The research protocol was developed in accordance with the technical characteristics of the device, the instructions for use and the recommendations of the International Academy of Clinical Thermology (IACT) [47]. To ensure sufficient resolution of the resulting image and accuracy of the results, the infrared thermal imaging camera was installed at 0.4 m from the subject’s face. Before use, the device was calibrated using a black body. The initial, post-injection and delayed-for-20 min measurements of facial skin temperature were carried out at the same point to avoid errors.

Prior to any therapeutic interventions, the baseline facial skin temperature was measured using infrared thermography. All measurements were conducted in a controlled environment with stable ambient temperature and minimal air turbulence to eliminate confounding variables. The results of IRT are influenced by the temperature of the surrounding air and the background [48]. To evaluate only changes in skin temperature, it is necessary to minimize the movement of air currents and create a comfortable temperature and humidity in the treatment room. Air flows help to remove heat from any object, including human skin. In conditions of uncomfortable temperature and humidity, the body can start compensatory processes of heat production or heat transfer to restore homeostasis, which can distort the results of the experiment. To achieve these conditions, air conditioning was carried out in the treatment room in advance with a comfortable temperature of 20 °C and humidity of 40% according to ISO 1:2022 standard. A few minutes before the start of the experiment, the air conditioning system was turned off, and windows and ventilation shafts were closed in the treatment room to eliminate unwanted air flows [49].

Following the initial thermographic assessment, the subject received targeted intradermal injections of the investigational compound at predefined anatomical sites. Post-procedural temperature monitoring was performed at two intervals: immediate post-injection phase, delayed phase (20 min post-administration). After the introduction of BTX-A into the muscle, it takes about 12 min for binding and 5 min for subsequent internalization of the molecules. Considering that BTX-A molecules are constantly washed out of the injection field with a half-life that can be minutes, and the process of penetration into nerve terminals takes approximately 17 min [2], we assumed that a period of 20 min would be sufficient for the penetration of the main part of the active substance and the beginning of its functioning. The acquired thermographic data were systematically recorded in a standardized datasheet for subsequent statistical analysis.
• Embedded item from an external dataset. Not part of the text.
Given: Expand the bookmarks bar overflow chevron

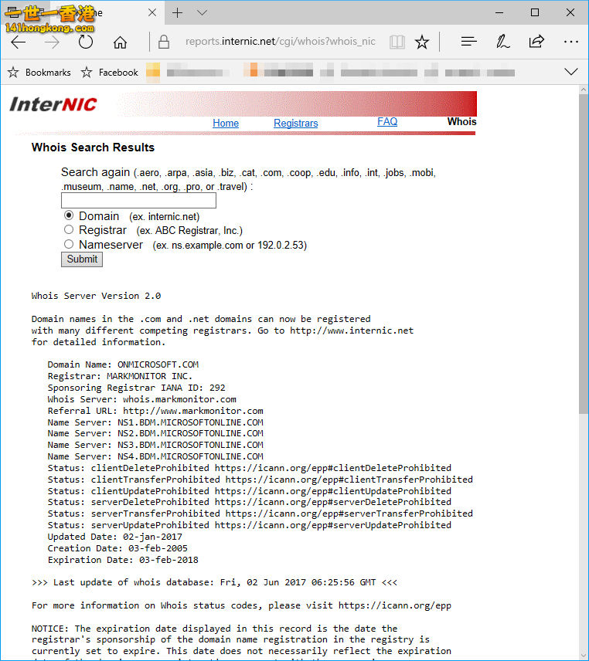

Analysis of Quantitative Metrics

Quantitative parameters were assessed for normality using the Shapiro–Wilk test. Variables that conformed to a normal distribution were described using arithmetic means (M) and standard deviations (SD). The representativeness of the mean values is expressed using 95% confidence intervals (95% CI).

For quantitative data that did not follow a normal distribution, descriptive statistics included the median (Me) as well as the lower and upper quartiles (Q1–Q3). Categorical variables are presented as absolute frequencies and percentages, with 95% confidence intervals (CIs) for proportions calculated using the Clopper–Pearson method.

A comparison of the two groups based on a quantitative indicator, whose distribution in each group followed a normal distribution, was conducted using Student’s t-test under the assumption of equal variances, and Welch’s t-test in case of unequal variances. The comparison of proportional values in the analysis of 2 × 2 contingency tables was performed using Fisher’s exact test when the minimum expected frequency was less than 10.

As a quantitative measure of effect when comparing relative indicators, the odds ratio with a 95% confidence interval (OR; 95% CI) was calculated. The comparison of proportional values in the analysis of multiway contingency tables was performed using Pearson’s chi-square test.

To compare three or more related groups with a normally distributed quantitative variable, one-way repeated-measures analysis of variance (ANOVA) was applied. The statistical significance of changes in the indicators over time was assessed using Fisher’s F-test. Post hoc analysis was conducted using paired Student’s t-tests with the Holm’s correction.